Boise State 26, Utah 3. The final score isn't particularly pretty, and with 13 penalties on top of six turnovers and a pair of missed field goals, neither was the game. But make no mistake: The ribbon on Boise State's third consecutive 12-win season came with a characteristic beatdown.
The Broncos outgunned Utah by upwards of 300 yards in total offense, 523 to 201, on a difference of almost three full yards per play. They went over 200 yards rushing and 250 passing for the seventh time this season. They kept the opposing offense out of the end zone for the fifth time. The nation's most sack-happy defense brought down Ute quarterback Terrance Cain five times. They punted once, on the second series of the game. And they trounced another ranked opponent, their third top-25 victim of the year.
Across the board, Boise settled in over the last two-and-a-half quarters to exactly the brand of front-running dominance it exhibited for all but one quarter of the regular season, exiting the stage with just that one lingering bit of unfinished business: Just how are we supposed to judge that performance, anyway?
For the believers, the numbers and the final score against the Utes were good enough to leave you wondering what might have been if Kyle Brotzman – who ended his career tonight as the NCAA's all-time leading scorer among kickers – hadn't ganked those crucial field goals at Nevada.
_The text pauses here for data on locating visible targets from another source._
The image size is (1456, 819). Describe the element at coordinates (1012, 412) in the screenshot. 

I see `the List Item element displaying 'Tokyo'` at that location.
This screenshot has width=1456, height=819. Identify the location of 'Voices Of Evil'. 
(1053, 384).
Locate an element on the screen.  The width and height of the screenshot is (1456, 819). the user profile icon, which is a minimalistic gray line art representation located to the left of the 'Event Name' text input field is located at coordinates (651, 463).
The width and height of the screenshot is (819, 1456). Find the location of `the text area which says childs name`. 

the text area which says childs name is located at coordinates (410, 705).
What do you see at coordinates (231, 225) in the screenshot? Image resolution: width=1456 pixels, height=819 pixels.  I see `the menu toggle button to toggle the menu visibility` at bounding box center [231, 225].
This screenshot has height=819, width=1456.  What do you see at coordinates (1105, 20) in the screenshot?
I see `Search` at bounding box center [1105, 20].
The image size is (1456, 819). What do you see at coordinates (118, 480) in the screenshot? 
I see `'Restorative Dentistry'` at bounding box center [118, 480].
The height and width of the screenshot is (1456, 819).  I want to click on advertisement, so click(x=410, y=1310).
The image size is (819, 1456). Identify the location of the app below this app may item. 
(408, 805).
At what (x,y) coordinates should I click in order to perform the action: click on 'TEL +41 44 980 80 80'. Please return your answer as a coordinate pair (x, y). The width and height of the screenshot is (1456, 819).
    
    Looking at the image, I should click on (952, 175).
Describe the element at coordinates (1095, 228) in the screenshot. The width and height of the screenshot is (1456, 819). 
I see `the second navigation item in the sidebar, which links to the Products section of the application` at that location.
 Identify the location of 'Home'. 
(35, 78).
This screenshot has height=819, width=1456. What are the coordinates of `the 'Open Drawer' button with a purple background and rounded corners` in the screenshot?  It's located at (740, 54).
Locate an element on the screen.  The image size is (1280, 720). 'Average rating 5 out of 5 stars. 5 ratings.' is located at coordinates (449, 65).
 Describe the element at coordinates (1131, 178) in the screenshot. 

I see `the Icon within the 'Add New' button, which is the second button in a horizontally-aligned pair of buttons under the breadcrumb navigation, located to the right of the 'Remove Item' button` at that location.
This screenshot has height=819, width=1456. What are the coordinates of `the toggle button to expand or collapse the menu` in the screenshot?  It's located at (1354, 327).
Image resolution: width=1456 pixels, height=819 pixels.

But with the slow start, turnovers and blown opportunities, it certainly wasn't good enough to convert skeptics who refused to look past the second-rate schedule. In that sense, it was an appropriate final act for the most divisive team in recent memory: The Broncos gave the wedge one final whack, took a bow and exited stage left to simultaneous applause and indifference.
Over time, though, the aftertaste of one final blowout for the road may serve to deepen the sense of missed opportunity. Boise State didn't open the season in the top five by some lucky accident: This season was the logical culmination of a sharp, decade-long rise, the golden window for a team somehow returning 23 of 24 starters from a 14-0 Fiesta Bowl champion that finished fourth in the polls in 2009. This was the team to finish the ascent.
And it filled that potential, for the most part, and then some. It knocked off the eventual ACC champ in what amounted a road game on opening night, and reeled off nine straight as a double-digit favorite without encountering anything that even resembled a challenge. All things considered, it was probably a better team than the '09 edition over the course of the entire season – except for the season-killing collapse in Reno, which slammed the window shut, possibly forever. This time, ten starters will be moving on in 2011, including Brotzman, prolific receivers Titus Young and Austin Pettis and All-WAC defenders Ryan Winterswyk, Winston Venable, Brandyn Thompson and Jeron Johnson.
The lineup they leave behind faces the first of a couple crucial rebuilding seasons to sustain the consistency that put the 2010 edition on the cusp of a once-a-generation breakthrough. Odds are, though, that tonight was Boise's final hurrah as a serious national player for the foreseeable future. This was the team, and it fell just short of the summit. One last reminder that it really did have the tools to get there is almost as cold a sendoff as another reminder that it probably didn't. Almost.